I think we are suffering from permanent unemployment at the current levels, much like Germany saw in the eighties and nineties. If you are out of this economy, you are out for good, not exactly inspirational news for business. There is nothing either political party can do about this but blame each other, which we will hear a lot of in coming months.
My pet solution is for the government to borrow $1 trillion for ten years at the current, impossibly low interest rate rate of 2.88% and rebuild out entire aging, dilapidated interstate system. When I drive across the Oakland Bay Bridge into San Francisco it is a little disconcerting to see the blue water below shimmering through the cracks in the road. Using conventional multipliers, this would create 35 million jobs heavily weighted at the blue collar end of the skill spectrum where we need them the most. These jobs can’t be exported to China, and all 50 states will be in for some serious dosh.

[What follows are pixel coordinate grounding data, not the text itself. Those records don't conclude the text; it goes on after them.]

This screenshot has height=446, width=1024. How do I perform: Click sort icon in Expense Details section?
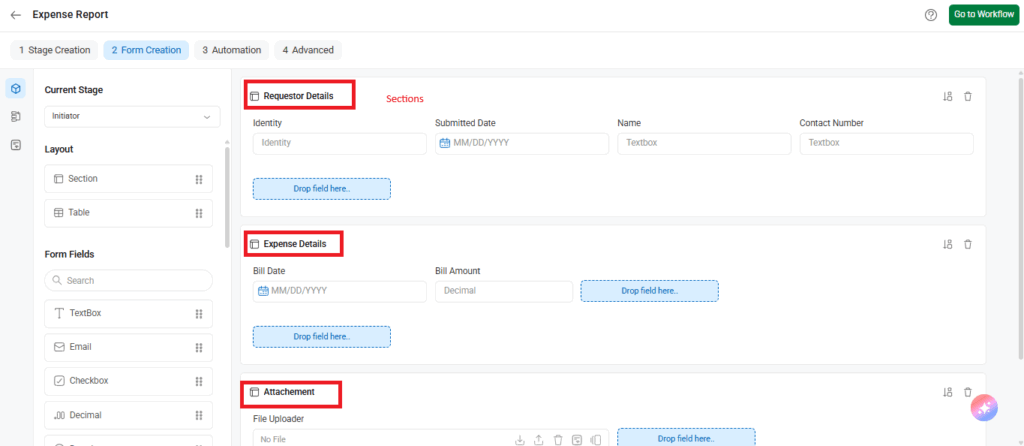coord(947,244)
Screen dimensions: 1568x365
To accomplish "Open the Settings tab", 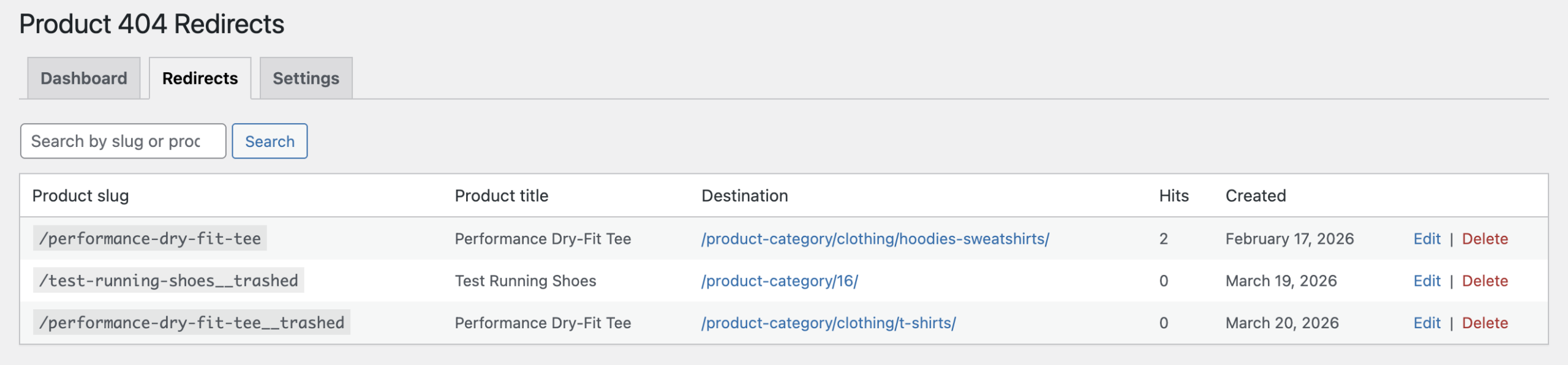I will (306, 78).
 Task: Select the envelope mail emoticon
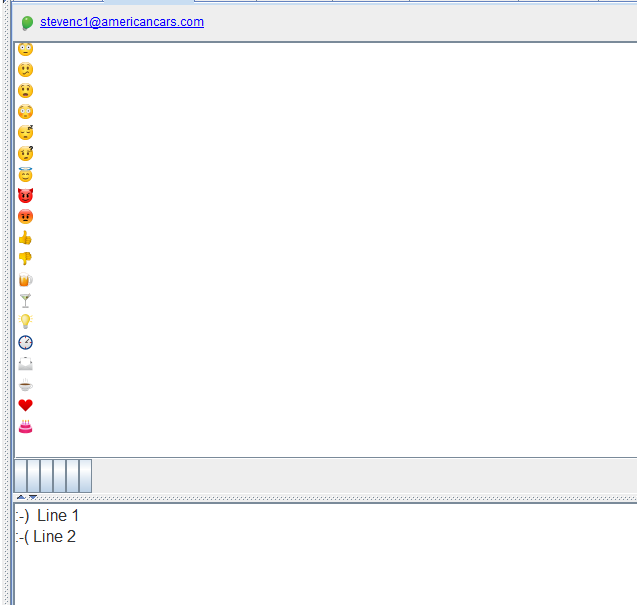[x=26, y=363]
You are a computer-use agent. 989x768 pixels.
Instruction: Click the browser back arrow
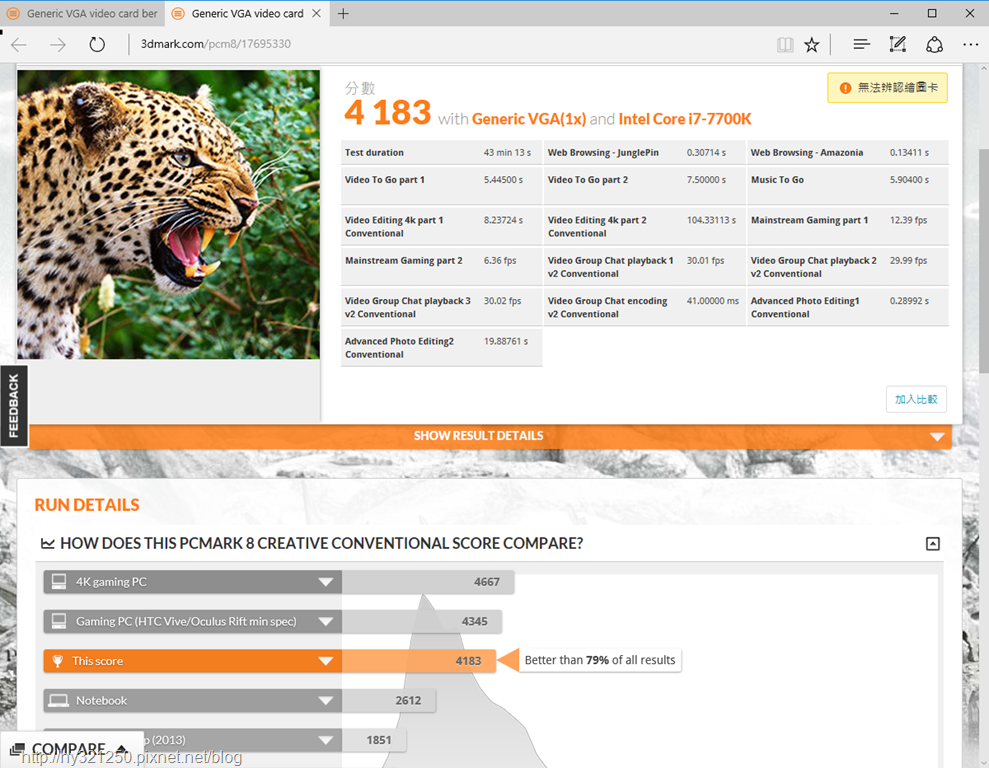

This is an easy, efficient way to solve our employment nightmare. It is affordable, as it would only add $28.8 billion to our budget deficit, mere pocket change these days. I therefore don’t ever expect the idea to see the light of day.
To see the data, charts, and graphs that support this research piece, as well as more iconoclastic and out-of-consensus analysis, please visit me at www.madhedgefundtrader.com . There, you will find the conventional wisdom mercilessly flailed and tortured daily, and my last two years of research reports available for free. You can also listen to me on Hedge Fund Radio by clicking on “This Week on Hedge Fund Radio” in the upper right corner of my home page.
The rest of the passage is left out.